Maakaroun interpreted their selections into original typography. “Play is a major part of the type design experience for me,” she says. “The construction of the Arabic language is based on derivation: one single root word can sprout into a family of words through patterns. It’s already very elastic. It’s a connected, cursive script. On the page, if you stretch the kerning, you’re stretching a single baseline.” You might compare the act of visually reshaping the words – and their fluid ability to maintain their essence – to the way a board might flip, soar or grind against a railing. “In skateboarding, you can do a trick in different styles,” adds Davis. “When you write in Arabic, you can write words in different ways. There’s a parallel.”
The result is dynamic, alive. “Ya habibi” looks like swaying calligraphic script; the end of “a dog’s tail is crooked even if you put it in a hundred moulds” is coiled like a canine’s tail. “When God gives, he amazes; when he takes, he searches” looks like musical notes, interspersed with staccato-like dots. There are brief lessons – an introduction to the alphabet, a graphic indicating where phonetic sounds come from in the mouth. “Some of these phrases are the wisdom our grandparents share,” reflects Maakaroun. “When they’re used by a younger generation, they acquire a new meaning. There’s also that movement: the transition of these expressions through time, the movement in how we use them.” The interviews are arranged vertically, with Arabic on top and English translations on bottom, so that the languages “feed into each other. You don’t have to start from the back of the book, which is the beginning in Arabic, or the front, which would be the end.”
Folded between the typographic spreads, Haraka Baraka’s photographs function like mirrors, depictions of that aforementioned physical parallel to the language’s expansiveness.
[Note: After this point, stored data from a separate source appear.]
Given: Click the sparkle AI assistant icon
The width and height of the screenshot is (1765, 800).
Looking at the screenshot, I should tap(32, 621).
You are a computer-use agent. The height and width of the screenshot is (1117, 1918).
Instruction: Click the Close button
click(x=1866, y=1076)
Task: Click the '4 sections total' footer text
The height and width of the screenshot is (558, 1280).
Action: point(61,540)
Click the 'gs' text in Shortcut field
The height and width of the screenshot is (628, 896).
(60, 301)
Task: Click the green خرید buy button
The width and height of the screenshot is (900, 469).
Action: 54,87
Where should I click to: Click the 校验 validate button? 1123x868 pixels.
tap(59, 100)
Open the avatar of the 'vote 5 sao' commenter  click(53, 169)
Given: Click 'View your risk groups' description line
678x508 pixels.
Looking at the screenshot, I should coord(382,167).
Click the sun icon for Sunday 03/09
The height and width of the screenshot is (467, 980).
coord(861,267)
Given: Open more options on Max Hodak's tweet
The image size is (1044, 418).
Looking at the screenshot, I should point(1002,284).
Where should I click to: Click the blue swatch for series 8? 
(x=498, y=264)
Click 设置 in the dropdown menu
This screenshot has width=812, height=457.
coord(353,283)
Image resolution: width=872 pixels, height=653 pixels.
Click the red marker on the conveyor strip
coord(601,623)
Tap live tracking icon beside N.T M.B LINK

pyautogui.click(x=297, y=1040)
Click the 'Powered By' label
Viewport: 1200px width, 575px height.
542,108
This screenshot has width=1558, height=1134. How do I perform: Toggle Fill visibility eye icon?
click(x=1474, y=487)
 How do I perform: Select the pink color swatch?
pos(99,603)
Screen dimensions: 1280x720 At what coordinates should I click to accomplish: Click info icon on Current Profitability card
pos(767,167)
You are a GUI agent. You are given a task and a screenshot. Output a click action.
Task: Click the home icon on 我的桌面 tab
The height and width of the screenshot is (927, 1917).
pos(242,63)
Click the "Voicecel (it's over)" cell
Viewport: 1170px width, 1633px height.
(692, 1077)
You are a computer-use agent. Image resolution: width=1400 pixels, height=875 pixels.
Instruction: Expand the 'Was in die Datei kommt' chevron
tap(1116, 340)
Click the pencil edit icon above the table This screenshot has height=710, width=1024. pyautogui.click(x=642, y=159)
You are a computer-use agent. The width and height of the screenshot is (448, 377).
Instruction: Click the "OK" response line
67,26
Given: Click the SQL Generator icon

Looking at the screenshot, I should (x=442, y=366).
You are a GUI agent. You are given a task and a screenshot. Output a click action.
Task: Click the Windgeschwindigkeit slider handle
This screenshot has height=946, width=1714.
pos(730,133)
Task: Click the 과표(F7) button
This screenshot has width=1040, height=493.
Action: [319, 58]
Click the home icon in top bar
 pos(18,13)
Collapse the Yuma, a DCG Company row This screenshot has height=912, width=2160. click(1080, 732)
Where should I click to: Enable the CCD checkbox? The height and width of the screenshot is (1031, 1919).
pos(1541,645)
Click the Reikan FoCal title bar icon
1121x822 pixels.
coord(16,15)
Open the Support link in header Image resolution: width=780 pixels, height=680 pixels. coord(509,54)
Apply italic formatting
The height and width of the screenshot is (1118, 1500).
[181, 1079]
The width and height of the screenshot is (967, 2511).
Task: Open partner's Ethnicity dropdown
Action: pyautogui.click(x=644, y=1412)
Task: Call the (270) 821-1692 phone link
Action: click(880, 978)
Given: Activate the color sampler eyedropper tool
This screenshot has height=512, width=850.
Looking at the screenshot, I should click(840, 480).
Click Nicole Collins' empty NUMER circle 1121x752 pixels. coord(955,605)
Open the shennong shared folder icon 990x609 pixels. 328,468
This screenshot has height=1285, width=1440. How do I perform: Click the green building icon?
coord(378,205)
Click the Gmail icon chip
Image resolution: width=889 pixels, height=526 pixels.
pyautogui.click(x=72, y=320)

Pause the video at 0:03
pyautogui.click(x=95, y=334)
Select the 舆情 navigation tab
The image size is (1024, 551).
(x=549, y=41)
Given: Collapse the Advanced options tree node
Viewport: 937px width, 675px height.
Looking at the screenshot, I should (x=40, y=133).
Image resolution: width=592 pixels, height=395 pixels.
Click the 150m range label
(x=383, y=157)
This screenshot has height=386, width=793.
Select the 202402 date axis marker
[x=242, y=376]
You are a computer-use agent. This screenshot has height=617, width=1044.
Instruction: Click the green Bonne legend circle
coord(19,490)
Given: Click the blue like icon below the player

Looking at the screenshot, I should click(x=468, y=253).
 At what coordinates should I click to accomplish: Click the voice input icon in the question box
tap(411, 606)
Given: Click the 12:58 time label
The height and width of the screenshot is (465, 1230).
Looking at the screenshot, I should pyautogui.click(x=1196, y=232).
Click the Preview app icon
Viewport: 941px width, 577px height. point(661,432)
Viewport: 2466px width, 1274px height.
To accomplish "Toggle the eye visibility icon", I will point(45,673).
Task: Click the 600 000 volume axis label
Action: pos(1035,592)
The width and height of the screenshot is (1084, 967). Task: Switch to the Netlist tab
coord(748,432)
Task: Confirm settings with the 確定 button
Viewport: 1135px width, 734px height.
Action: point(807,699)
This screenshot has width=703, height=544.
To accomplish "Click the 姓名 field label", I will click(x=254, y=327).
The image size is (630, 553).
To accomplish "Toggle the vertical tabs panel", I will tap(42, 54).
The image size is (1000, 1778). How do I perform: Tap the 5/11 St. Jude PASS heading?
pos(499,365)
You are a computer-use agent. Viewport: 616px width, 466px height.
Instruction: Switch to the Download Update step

Captured by the SkatePal volunteer team over the last several years, the images illustrate the community that inevitably springs up around skateboarding. In one photo, a young boy carves a halfpipe at sunset, the Palestinian flag painted on a wall behind him. It accompanies an interview with Yasmeen Mjalli, whose favourite phrase is “dahleen”, or “we are rolling” – as in, “keeping on.” Yasmeen describes Arabic as “a constant unfurling of poetry”.
Haraka Baraka was in production long before the ongoing genocide; SkatePal made the decision to release it on schedule, given that their main objective is to continue supporting Palestinian skateboarders and children. “We need to invest in these communities because the networks that are created have hugely positive impacts,” Davis says. Maakaroun acknowledges that although “it’s nothing in terms of what the children of Palestine need today”, it is still a necessary celebration of language, history and life. Interviewee Mohammad Zo’bi describes his connection to Palestine as “a never-ending love story”. When asked what makes the language special to him, he replies, simply: “The magic in the words. The love in the lines.”
All proceeds from Haraka Baraka (available here) will support SkatePal, the Gaza Skate Team, and Skateboarding.ps.